LFE Friday Bonus - Performance of erlang:length/1 on a list
This week's LFE Friday was translated with permission from the Erlang Thursday series by Steven Proctor. This week's translator: Robert Virding.
A bonus LFE Friday for everyone.
Giving the Dallas/Fort Worth Erlang User group presentation last week, there were a couple of people new to Erlang make it to our meeting, and the question was raised:
Do lists have any smarts around knowing their length, or does it have to run through all the items to calculate the length?
I was 99% sure that Erlang has to run through the list every time, since it uses linked lists style data structures for it's list, but wasn't sure if there might be something smart in the implementation that I wasn't aware of to speed up that functionality.
In putting together the regularly scheduled LFE Friday post for today, I realized I should have busted out
timer:tc to demonstrate the behavior of
erlang:length/1 by showing how long it takes to get the length of different lists.
So in honor of that question, and as a reminder to review it at the next user group meeting, I am documenting the behavior here. And remember, that the first item in the result tuple is the time in microseconds the operation took.
> (timer:tc 'erlang 'length (list (lists:seq 1 10))) #(1 10) > (timer:tc 'erlang 'length (list (lists:seq 1 1000))) #(4 1000) > (timer:tc 'erlang 'length (list (lists:seq 1 10000))) #(47 10000) > (timer:tc 'erlang 'length (list (lists:seq 1 100000))) #(309 100000) > (timer:tc 'erlang 'length (list (lists:seq 1 1000000))) #(2750 1000000) > (timer:tc 'erlang 'length (list (lists:seq 1 10000000))) #(28235 10000000) > (timer:tc 'erlang 'length (list (lists:seq 1 100000000))) #(287389 100000000)
After about 1000 items in a linked list, we start growing linearly in the time it takes to count the items, so if it is not doing an actual traversal of all the items, it has the same scale of doing so as far as the order of operations (Big-O) goes.

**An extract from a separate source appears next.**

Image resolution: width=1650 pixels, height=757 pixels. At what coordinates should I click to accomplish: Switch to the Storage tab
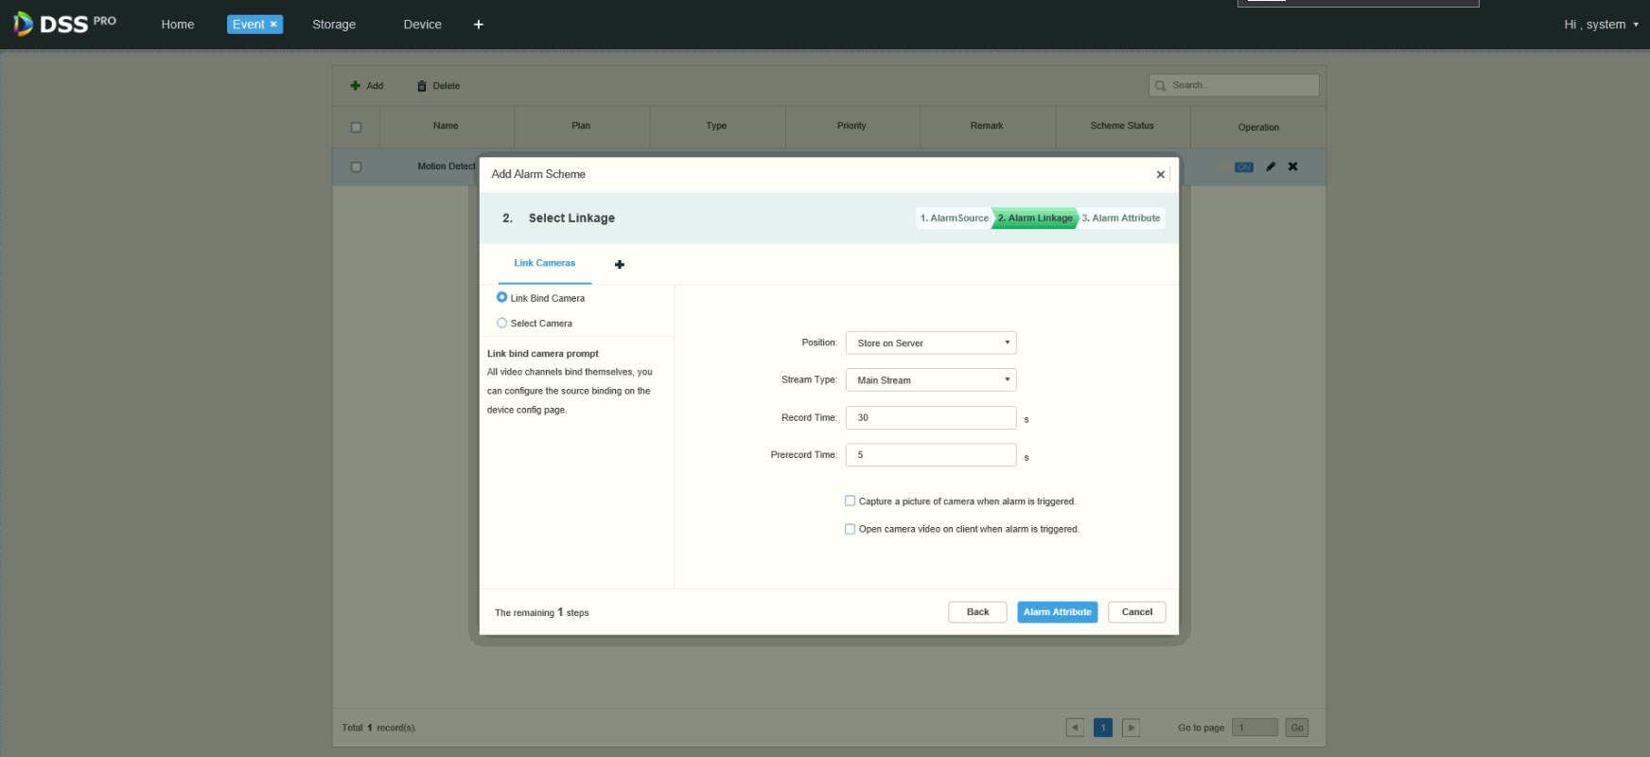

I can confirm that lists don't have any smarts about their length and that
erlang:length/1 actually does traverse the whole list. Trying to be smart about the length would slow down adding new elements to the front of the list, and there are no requirements or checks that the tail of a list is a list. It can be anything:
> (cons 'a '(b c)) (a b c) > (cons 'a 'b) (a . b)